I'd guess that March would be chosen because doing it any faster would cause too many administrative problems. His opponents wouldn't push for doing it faster. His problems aren't going to help them, and he's going to be resistant to it, so why bother? That wouldn't make the probability go down that much if you already understood how long it would tend to take, since you'd have known he'd have to announce it beforehand, but I guess if you didn't know that, the probability might go down because you just found out it takes longer than a month.

In your model of the decision you only have two actors, the prime minister and his opponents. In the real world you have more actors. In the real world there are more than two different actors.
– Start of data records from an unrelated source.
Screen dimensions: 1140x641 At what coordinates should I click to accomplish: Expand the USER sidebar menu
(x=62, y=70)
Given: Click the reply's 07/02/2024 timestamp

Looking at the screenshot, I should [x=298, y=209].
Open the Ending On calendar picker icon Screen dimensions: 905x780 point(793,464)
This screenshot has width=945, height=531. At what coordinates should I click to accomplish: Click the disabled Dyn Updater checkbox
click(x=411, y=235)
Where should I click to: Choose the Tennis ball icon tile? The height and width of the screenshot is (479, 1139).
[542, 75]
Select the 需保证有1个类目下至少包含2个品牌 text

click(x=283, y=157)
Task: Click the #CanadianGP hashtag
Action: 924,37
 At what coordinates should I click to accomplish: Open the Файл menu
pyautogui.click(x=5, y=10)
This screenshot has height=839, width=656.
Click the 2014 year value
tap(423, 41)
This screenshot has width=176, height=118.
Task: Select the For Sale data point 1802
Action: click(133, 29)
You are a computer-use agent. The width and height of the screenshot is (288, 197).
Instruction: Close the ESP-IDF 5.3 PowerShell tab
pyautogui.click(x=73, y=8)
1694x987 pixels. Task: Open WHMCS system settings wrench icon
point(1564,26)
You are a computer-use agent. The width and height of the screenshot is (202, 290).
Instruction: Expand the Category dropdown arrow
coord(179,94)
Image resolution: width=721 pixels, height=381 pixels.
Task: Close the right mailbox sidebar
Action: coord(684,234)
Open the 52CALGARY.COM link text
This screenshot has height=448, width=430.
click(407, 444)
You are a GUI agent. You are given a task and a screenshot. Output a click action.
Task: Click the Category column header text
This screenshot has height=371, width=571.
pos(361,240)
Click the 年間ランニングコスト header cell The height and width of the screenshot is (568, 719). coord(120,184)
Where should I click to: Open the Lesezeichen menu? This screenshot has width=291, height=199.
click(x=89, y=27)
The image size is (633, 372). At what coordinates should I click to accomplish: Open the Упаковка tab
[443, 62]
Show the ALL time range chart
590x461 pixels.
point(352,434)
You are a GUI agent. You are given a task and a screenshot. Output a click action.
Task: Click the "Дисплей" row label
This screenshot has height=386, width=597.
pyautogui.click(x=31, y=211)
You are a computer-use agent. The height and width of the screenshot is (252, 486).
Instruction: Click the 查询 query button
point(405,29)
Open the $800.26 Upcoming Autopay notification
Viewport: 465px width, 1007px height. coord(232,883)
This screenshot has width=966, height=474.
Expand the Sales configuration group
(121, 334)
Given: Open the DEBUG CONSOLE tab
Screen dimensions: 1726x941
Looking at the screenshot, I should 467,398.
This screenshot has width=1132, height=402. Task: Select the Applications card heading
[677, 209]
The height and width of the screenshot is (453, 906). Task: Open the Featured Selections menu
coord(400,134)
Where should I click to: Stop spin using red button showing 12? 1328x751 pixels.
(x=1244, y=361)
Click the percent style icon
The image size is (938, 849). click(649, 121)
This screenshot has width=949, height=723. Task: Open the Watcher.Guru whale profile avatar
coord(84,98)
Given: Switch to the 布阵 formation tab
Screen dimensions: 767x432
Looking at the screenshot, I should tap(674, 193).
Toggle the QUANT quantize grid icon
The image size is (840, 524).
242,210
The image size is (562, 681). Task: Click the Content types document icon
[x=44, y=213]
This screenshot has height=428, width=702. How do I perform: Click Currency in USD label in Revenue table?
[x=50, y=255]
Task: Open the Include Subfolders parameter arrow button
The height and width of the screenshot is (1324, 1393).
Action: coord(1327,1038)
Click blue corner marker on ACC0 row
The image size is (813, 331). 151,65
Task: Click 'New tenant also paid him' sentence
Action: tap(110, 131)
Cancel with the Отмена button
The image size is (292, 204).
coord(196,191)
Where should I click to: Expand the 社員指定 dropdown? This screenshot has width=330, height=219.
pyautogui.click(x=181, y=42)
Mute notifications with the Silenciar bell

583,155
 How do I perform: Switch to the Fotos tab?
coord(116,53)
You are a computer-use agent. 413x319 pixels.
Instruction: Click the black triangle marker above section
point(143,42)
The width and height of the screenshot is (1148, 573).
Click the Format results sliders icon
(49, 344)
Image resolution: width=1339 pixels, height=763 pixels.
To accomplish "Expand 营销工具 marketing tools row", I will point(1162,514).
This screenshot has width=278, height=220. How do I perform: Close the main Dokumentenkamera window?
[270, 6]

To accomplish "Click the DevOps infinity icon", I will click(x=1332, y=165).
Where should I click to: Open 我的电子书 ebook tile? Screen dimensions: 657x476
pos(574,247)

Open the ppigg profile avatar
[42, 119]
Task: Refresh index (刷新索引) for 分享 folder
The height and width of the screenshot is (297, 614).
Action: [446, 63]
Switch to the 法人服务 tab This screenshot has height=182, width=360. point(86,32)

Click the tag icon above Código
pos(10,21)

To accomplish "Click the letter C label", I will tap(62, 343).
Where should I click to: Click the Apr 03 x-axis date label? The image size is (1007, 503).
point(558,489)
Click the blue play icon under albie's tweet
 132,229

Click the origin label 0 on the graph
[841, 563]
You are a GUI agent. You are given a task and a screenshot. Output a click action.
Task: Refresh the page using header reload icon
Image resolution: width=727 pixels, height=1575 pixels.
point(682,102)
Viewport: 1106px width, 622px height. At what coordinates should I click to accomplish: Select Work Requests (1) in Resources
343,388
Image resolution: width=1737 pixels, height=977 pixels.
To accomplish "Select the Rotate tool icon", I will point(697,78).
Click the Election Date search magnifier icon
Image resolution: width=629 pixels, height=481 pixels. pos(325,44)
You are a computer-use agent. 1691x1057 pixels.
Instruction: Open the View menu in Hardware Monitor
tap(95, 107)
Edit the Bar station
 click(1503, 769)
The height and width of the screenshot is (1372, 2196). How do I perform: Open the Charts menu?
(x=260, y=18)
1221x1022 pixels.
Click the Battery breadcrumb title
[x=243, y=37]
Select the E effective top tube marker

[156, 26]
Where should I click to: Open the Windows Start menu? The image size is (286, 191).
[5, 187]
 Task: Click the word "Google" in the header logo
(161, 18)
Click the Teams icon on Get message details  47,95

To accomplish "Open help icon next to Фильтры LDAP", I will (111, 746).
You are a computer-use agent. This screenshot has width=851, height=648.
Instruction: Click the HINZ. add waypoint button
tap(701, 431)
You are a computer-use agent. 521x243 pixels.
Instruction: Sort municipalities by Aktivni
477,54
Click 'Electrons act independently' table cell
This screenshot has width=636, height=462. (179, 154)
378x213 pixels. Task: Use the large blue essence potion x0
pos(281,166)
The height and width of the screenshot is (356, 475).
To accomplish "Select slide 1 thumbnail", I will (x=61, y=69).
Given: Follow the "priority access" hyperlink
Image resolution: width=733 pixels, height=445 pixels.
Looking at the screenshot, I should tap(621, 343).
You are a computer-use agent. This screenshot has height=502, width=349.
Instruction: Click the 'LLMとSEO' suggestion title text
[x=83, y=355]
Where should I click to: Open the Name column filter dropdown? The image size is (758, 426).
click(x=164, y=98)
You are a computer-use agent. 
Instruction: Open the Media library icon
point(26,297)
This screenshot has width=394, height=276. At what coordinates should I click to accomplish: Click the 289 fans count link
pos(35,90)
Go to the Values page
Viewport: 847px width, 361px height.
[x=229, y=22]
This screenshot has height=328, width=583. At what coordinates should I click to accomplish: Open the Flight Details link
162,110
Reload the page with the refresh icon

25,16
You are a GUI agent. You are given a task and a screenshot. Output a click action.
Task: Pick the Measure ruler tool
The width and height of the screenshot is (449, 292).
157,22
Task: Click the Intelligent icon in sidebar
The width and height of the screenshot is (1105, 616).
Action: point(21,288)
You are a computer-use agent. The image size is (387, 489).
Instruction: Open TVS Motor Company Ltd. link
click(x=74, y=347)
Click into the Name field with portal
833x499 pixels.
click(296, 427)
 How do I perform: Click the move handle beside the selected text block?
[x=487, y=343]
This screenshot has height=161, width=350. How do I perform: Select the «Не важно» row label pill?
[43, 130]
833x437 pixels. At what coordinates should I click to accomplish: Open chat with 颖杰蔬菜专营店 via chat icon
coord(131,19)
Within the party of the prime minister there's somebody else who's going to take power of the party when the prime minister stepped down.

That other person might have made a deal with the prime minister that he succeeds the prime minister if he in return steps down within three months.

Different opposition groups might compete with each other over being the central opposition group. There are foreign countries that have interests.

Holding relections takes some time and if a prime minister stays 3 months in office till you have relections, what's the problem? You don't want months without a prime minister.

The question is not hypothetical: I was faced with precisely this problem in December, and got it wrong.

You can't decide based on one data point that you got it wrong.

It's not clear to me what direction of update your additional model considerations call for.

Holding relections takes some time

Sorry, I was unclear. The choices are "Call new election in December" or "Call new election in March". The PM does stay in office until the election is over, but the question is when it starts.

You can't decide based on one data point that you got it wrong.

Well, at any rate I updated in the direction opposite of what actually happened. You are of course correct that this is not necessarily wrong, but it should at least tickle your oops-detector.

Sorry, I was unclear. The choices are "Call new election in December" or "Call new election in March". The PM does stay in office until the election is over, but the question is when it starts.